Secondly, I hate the fact that the full posts do not appear in my reader, which means I have to take my mouse and click on the fucking blog on the off chance that I might want to continue reading. Waiting for a page load equals work. So basically I don't even know you and you're already asking me to help you move and pick you up from the airport. For bloggers to get away with this demanding behavior, they better be prepared to blow their readers' minds with some attention-grabbing introduction, like maybe a paragraph about having a threesome on the back of the bus on the way to Bangalore or something, not this PBS-on-codeine shit:

"The Great Indian Bustard didn’t reveal itself to us. But our birding experience at Nannaj Bird Sanctuary wasn’t disappointing. We spotted many other birds (don’t ask for names, though we went there armed with A Field Guide to the Birds of India) and as a bonus, saw two wolves chasing blackbucks. Nannaj Bird Sanctuary, officially called [...]"
Fasten your fucking seatbelts because we're going to a bird sanctuary with a bird book. Jesus Christ, could your intros possibly turn me off anymore? Even if I were into birds, I would already want to brass knuckle your collective nuptial bindi to beat the ho-hum out of you.

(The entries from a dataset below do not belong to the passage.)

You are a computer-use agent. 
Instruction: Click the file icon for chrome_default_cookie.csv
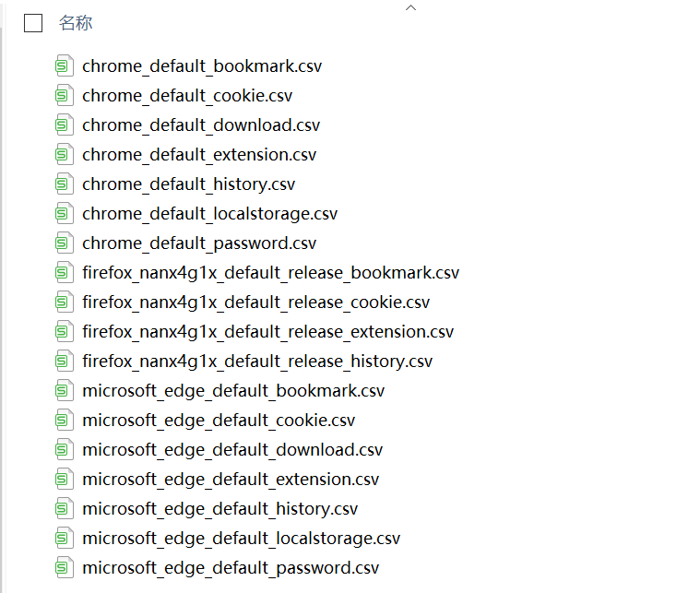(x=63, y=96)
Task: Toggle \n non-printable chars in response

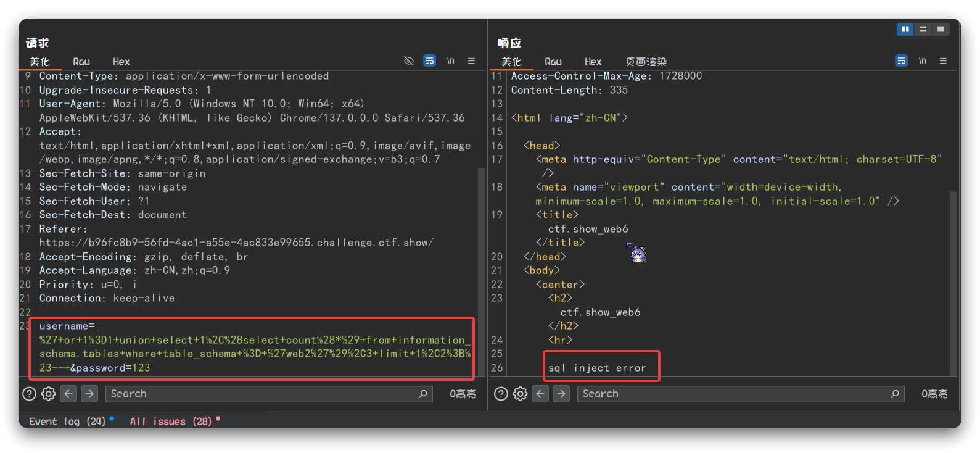Action: point(922,60)
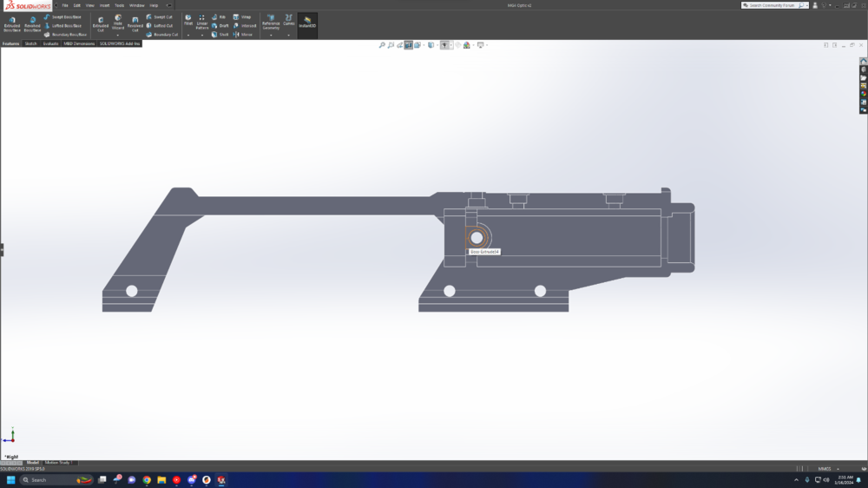Toggle Instant3D mode
Image resolution: width=868 pixels, height=488 pixels.
307,23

Now, don't get me wrong, this blog is probably a wet dream for anyone who happens to be travelling around India, especially if they get turned on by tiresome geographical data and abstracts on the local fauna. If, however, you are not, get ready to not give a shit.

The Couple, my advice to you is to move beyond the travel book writing forte and start thinking about readers like me that are just living our sell-out lives at 9 to 5 jobs with errands to run and dinner to make, that need more than you're giving. Don't you see that the experiences you get to draw from provide limitless possibilities and your pigeonholing yourself into factual reports?

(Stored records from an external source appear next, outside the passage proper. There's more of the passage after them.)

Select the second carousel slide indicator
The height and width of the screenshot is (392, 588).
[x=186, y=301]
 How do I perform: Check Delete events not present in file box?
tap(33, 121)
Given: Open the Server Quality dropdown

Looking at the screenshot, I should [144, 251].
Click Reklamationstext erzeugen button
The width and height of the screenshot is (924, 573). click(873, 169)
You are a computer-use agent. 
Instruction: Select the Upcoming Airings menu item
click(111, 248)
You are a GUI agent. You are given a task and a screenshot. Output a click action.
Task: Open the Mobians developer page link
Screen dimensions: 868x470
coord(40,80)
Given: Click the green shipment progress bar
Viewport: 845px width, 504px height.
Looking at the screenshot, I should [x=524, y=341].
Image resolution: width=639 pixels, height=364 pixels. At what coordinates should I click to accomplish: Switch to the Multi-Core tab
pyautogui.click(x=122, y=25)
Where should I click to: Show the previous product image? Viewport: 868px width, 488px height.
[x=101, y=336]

I want to know what you saw from the train that reminded you of your childhood playmate. I want to know about the fragrance in the restaurant that made you think of your mother today. I want to know about the guy with the flaring nostrils that stared at you on the train whose poverty made you uncomfortable. I want to be in the room with you while you two have a fight under a leaky air conditioner.

I want to know this: what does your soul say when you travel?